4-72 感謝の逆効果
帝国軍第3、第8、第10軍団各本陣の塹壕手前への移動が完了し、エルヴィンとアンナは、ガンリュウ大尉達と合流した。
「ガンリュウ大尉、無事だったか……」
「お前も元気そうで何よりだ。まぁ、死んでる筈もないがな」
「あはは……そうだね……」
自分の安易な行動の所為で、前線で部隊の指揮を執れなかったエルヴィン。ガンリュウ大尉は嫌味で言った訳ではなかったが、結果として、部下達とは違い安全地帯に居たエルヴィンとしては、申し訳なさがチクチク道徳心に刺さるのだった。
「ガンリュウ大尉、味方の被害はどのくらい出てる?」
「まずは安心して良い、死者は無しだ。負傷者32名の内、重傷5名だが、全員、命に関わるレベルではない」
「そうか……それは良かった……」
嬉しそうに、安堵するように、笑みを零しながら、エルヴィンは肩を撫で下ろした。
「部下達に死者が出なかったのは良かったけど……帝国軍全体では、かなり居るんだろうなぁ……」
「あぁ、最前列の部隊は、あちこち全滅した所もあるくらいだからな」
「そうか……そんな中、死者0なのは、やっぱりガンリュウ大尉や、ジーゲン、フュルト中尉が居てくれたからだね。ありがとう」
部隊長が部下に、部下達を守ってくれた事を感謝する。何ともおかしな光景ではあった。
それはエルヴィンの優しさ、お人好しさを物語っていたが、ガンリュウ大尉としては、照れ臭さもあり、呆れも感じるという所だった。

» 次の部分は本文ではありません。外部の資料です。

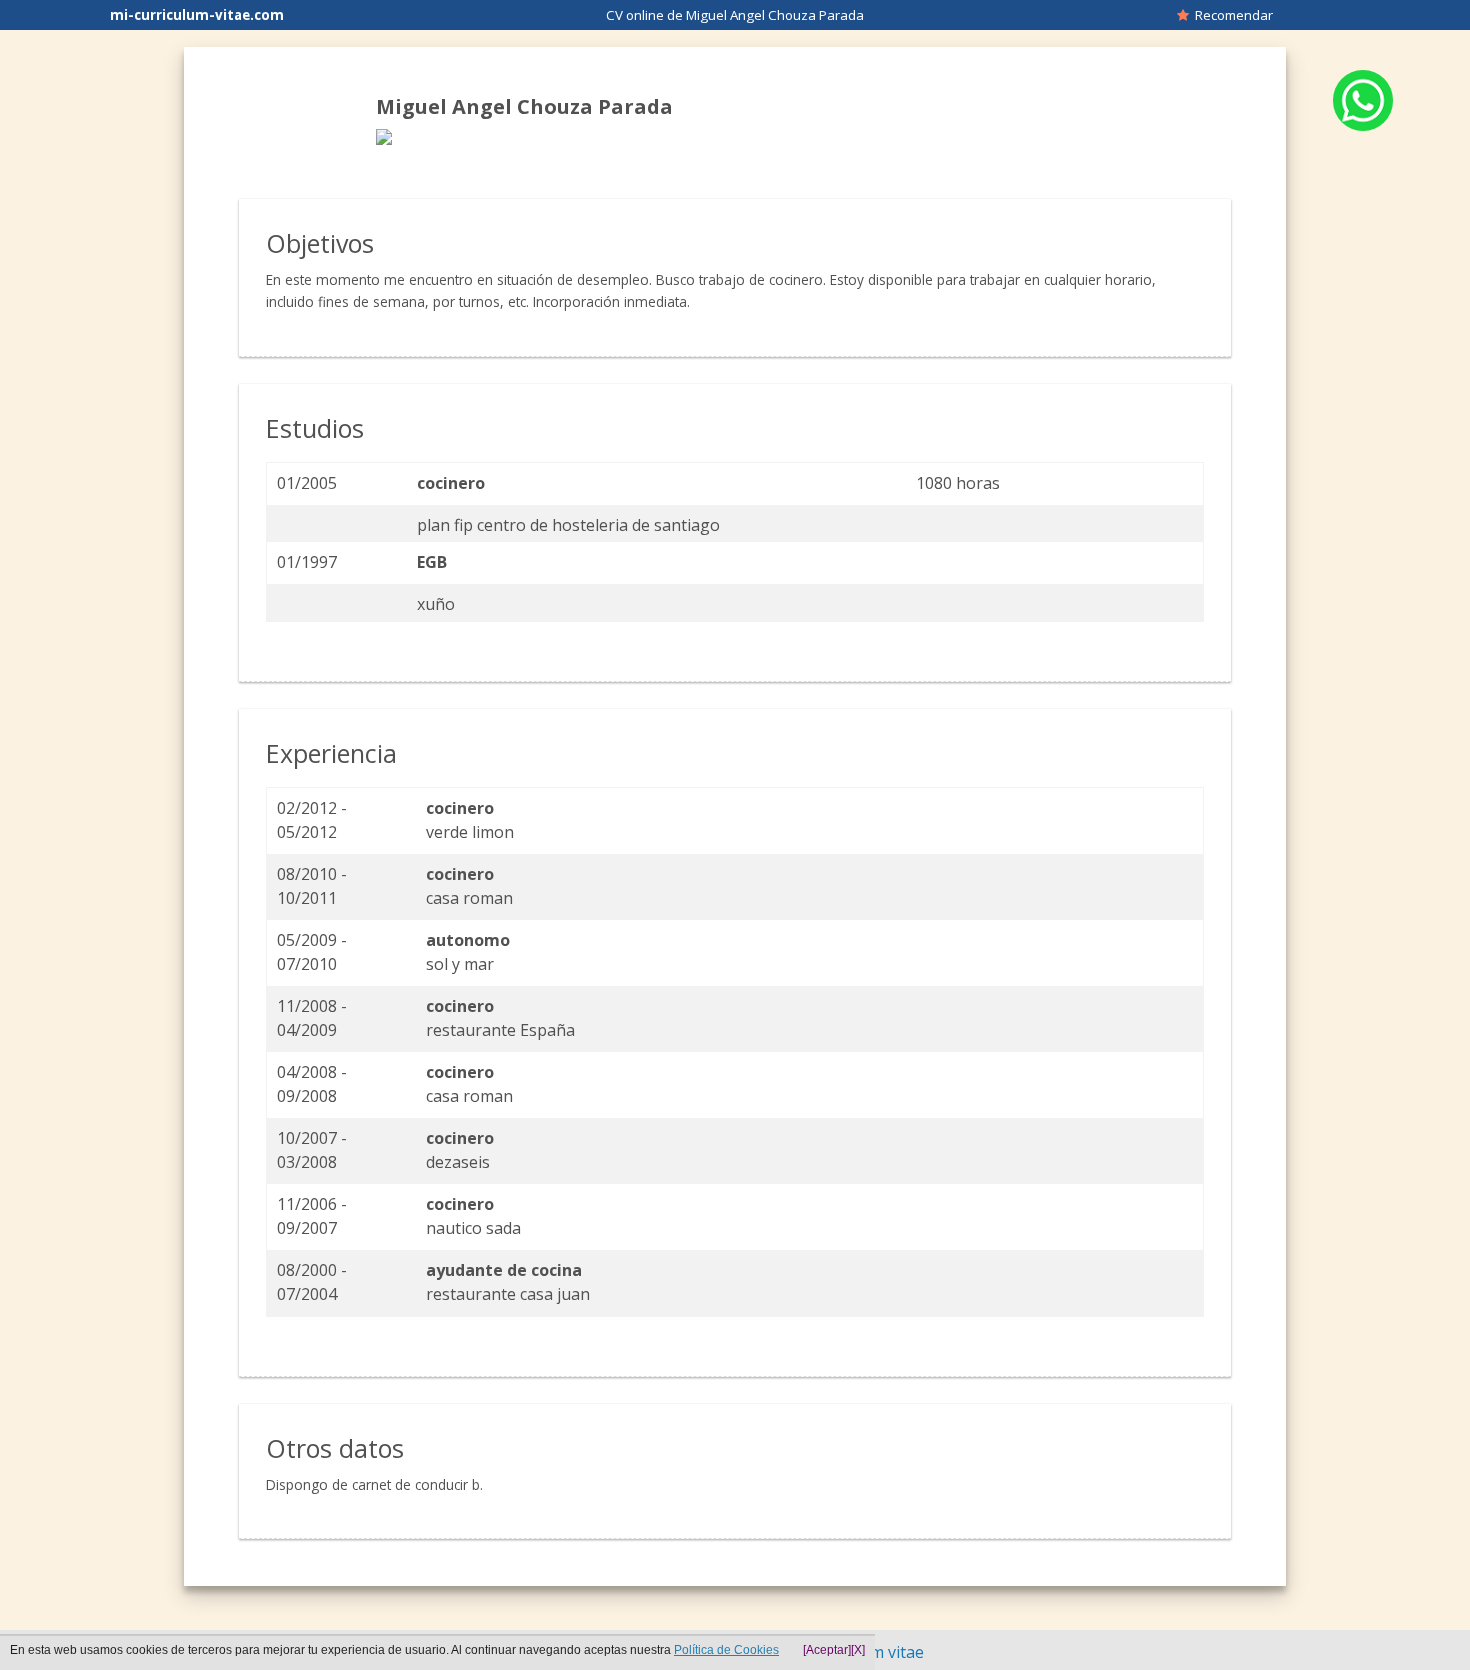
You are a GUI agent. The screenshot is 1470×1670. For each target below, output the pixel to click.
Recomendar (1231, 15)
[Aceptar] (827, 1650)
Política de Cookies (726, 1650)
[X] (858, 1650)
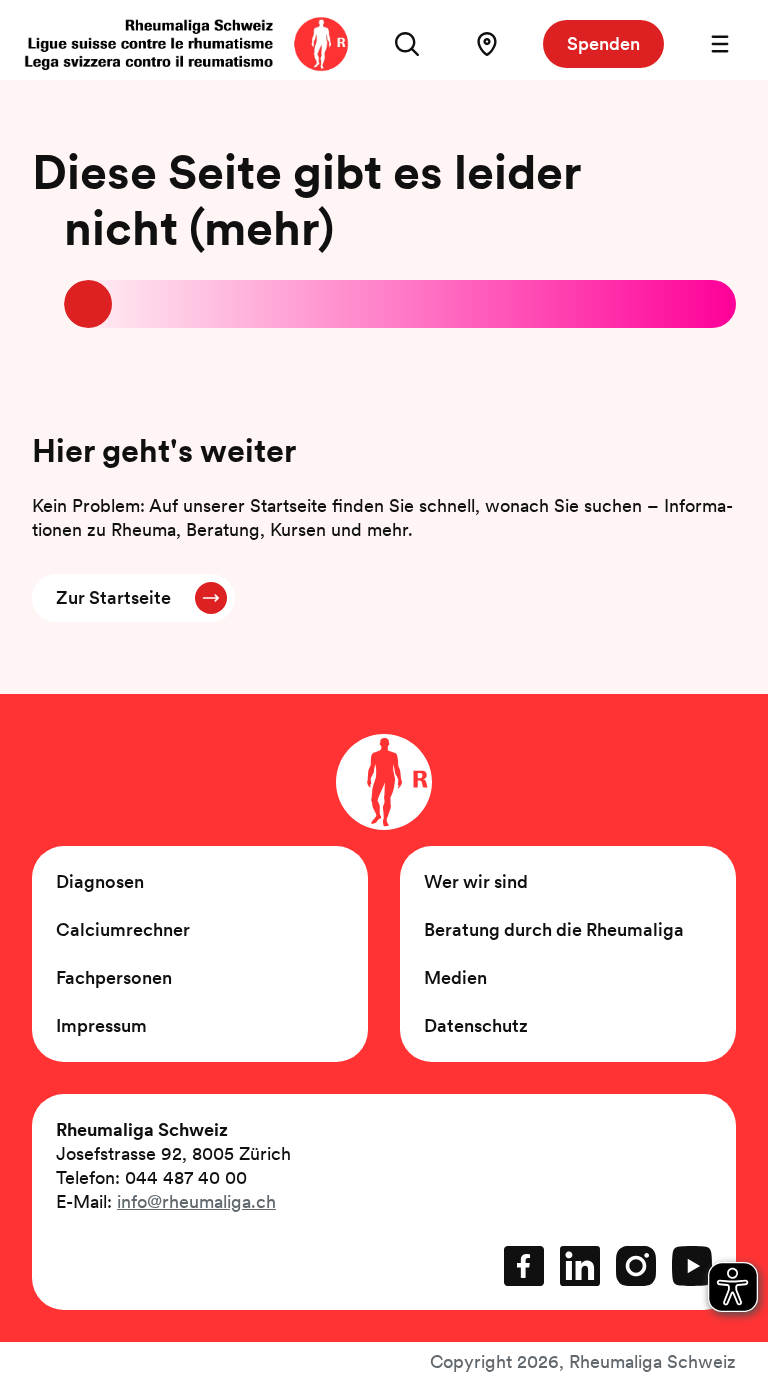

「お前な……いちいち簡単に感謝するな! 上官である俺達が兵士を守るのは当たり前で、お前にワザワザ感謝される言われはない!」
「うん……あぁ……そうだね、確かに……」
「しかも、いちいち感謝すると、お前の感謝の価値が下がるぞ! もう少し自重しろ!」
「うん、はい……それは、すみません……」
感謝したのに、何故か謝る事となったエルヴィンに、隣に居たアンナは、ふと零しそうになった笑いを、我慢するのだった。